Fueron creadas por Zurab Tsereteli (1934–2025), el célebre escultor georgiano responsable también de la estatua de San Jorge en la plaza de la Libertad de Tbilisi y de muchas obras de gran escala por todo el mundo. Comenzó el monumento en 1985, pero el desplome de la Unión Soviética y los problemas de financiación que siguieron lo dejaron incompleto; Tsereteli, afincado en Moscú, continuó solo de forma intermitente, y nunca se terminó ni se inauguró formalmente. Ese estado inacabado y no oficial es parte de la atmósfera del lugar. Curiosamente, según se cuenta, la cima de la colina se había reservado en su día para una gigantesca estatua de Stalin que nunca se construyó — de modo que un lugar pensado en su día para glorificar a un líder soviético se convirtió en cambio en un monumento al Estado georgiano y a la fe.

Es un apodo basado en la atmósfera más que en la arquitectura — caminar entre las imponentes columnas y mirar hacia arriba los rostros tallados de reyes y santos contra el cielo produce la sensación de quedar empequeñecido por algo a una escala más que humana, lo que recuerda a la gente a Stonehenge. Pero, a diferencia de Stonehenge, las Crónicas son densamente narrativas: cada superficie está cubierta de figuras, escenas y símbolos que cuentan historias concretas de la historia georgiana y del cristianismo.

Además de las columnas principales, busca la hilera de estatuas de los Trece Padres Asirios (los monjes del siglo VI que difundieron el cristianismo en Georgia) cerca de la escalinata de acceso, una cruz que representa la cruz de vid de Santa Nino y una pequeña capilla con frescos detrás de las columnas.
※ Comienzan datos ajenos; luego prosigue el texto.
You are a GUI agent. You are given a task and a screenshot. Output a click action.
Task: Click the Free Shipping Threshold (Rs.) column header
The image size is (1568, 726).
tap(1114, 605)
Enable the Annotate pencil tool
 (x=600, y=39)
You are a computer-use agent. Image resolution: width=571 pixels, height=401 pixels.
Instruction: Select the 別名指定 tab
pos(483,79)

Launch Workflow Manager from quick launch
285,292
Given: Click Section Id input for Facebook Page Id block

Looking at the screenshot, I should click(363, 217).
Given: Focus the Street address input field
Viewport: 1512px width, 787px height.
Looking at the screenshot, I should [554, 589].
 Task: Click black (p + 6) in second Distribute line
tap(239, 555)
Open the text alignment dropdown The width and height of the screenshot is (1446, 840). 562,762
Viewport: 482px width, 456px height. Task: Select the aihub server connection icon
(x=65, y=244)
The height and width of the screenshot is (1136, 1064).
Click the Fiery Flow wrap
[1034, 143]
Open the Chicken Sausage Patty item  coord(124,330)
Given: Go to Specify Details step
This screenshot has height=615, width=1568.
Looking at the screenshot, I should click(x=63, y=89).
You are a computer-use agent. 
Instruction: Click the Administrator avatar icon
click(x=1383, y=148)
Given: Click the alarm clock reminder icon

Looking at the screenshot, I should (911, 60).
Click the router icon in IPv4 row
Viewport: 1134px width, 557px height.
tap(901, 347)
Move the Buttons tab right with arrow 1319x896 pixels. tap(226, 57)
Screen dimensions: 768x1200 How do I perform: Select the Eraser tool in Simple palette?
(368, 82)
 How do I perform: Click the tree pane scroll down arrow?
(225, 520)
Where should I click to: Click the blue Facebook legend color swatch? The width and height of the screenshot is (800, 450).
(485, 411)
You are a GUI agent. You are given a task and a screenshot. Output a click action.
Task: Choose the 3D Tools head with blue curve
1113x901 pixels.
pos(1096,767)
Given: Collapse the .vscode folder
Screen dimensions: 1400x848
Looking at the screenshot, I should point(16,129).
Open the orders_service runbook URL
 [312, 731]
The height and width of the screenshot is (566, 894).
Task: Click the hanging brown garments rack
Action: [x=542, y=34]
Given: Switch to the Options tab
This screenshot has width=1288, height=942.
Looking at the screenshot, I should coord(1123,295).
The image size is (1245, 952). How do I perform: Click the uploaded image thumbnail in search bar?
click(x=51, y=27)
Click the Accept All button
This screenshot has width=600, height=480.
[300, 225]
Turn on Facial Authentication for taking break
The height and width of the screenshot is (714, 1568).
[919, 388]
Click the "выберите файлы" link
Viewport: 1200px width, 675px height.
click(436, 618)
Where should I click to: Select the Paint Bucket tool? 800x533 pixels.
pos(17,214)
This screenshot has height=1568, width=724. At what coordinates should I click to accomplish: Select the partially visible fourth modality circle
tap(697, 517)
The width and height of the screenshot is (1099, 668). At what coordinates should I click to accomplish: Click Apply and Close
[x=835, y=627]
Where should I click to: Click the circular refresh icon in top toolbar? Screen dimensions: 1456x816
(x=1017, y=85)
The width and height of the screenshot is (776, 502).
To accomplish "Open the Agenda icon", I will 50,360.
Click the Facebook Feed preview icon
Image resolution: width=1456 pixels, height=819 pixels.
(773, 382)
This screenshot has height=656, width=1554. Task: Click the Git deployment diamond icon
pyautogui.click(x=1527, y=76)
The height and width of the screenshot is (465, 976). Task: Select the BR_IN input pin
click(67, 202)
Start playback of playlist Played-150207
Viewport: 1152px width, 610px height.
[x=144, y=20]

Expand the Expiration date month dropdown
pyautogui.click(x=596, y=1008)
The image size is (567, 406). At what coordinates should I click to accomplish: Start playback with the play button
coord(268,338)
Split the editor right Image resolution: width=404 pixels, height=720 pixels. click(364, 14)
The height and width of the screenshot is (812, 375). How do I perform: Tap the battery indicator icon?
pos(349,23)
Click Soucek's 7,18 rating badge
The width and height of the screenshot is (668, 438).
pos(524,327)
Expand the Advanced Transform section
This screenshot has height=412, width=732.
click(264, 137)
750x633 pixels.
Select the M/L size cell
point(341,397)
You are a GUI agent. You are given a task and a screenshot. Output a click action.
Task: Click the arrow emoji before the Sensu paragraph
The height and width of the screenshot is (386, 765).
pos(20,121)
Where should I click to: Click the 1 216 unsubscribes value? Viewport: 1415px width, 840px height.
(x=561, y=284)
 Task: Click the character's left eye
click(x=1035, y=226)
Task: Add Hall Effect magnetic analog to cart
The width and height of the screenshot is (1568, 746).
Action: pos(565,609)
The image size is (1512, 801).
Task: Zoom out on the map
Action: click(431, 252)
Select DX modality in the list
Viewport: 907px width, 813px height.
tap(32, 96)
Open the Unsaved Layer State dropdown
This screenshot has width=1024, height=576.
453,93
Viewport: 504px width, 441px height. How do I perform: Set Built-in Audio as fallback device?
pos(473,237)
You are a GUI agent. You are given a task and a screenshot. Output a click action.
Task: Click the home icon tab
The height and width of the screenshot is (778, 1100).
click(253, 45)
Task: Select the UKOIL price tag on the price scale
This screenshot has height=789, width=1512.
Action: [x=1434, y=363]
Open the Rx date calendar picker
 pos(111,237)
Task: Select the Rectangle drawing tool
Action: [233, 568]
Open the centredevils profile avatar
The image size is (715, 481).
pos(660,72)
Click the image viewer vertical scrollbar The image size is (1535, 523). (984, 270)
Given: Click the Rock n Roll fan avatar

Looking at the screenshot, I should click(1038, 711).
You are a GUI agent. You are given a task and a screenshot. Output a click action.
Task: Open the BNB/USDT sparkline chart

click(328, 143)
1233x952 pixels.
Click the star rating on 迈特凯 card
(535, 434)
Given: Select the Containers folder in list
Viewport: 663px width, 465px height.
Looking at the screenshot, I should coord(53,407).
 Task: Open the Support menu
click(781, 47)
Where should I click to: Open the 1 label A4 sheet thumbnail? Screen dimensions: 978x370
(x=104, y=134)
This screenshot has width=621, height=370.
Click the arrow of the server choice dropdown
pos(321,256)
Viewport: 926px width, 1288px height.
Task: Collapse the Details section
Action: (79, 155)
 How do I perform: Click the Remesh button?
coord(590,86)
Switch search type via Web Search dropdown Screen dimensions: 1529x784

Pero el verdadero atractivo, junto al monumento, es el entorno: la colina domina el Mar de Tbilisi, un gran embalse artificial de principios de la década de 1950, con algunas de las vistas más extensas disponibles cerca de la ciudad.

Está bien alejado del centro, en las afueras septentrionales, sobre la colina Keeni, y fuera de las principales rutas turísticas — la mayoría de los visitantes llegan en taxi o como parte de un tour (el transporte público solo te lleva parte del camino, seguido de una caminata y una subida por las escaleras). Es al aire libre, gratis y accesible las 24 horas. El mejor momento para visitarlo es el atardecer (o el amanecer), cuando la luz baja prende en los relieves y el embalse de abajo se torna dorado; el sol del mediodía sobre la cima expuesta puede ser duro, así que lleva agua, protección solar y calzado cómodo.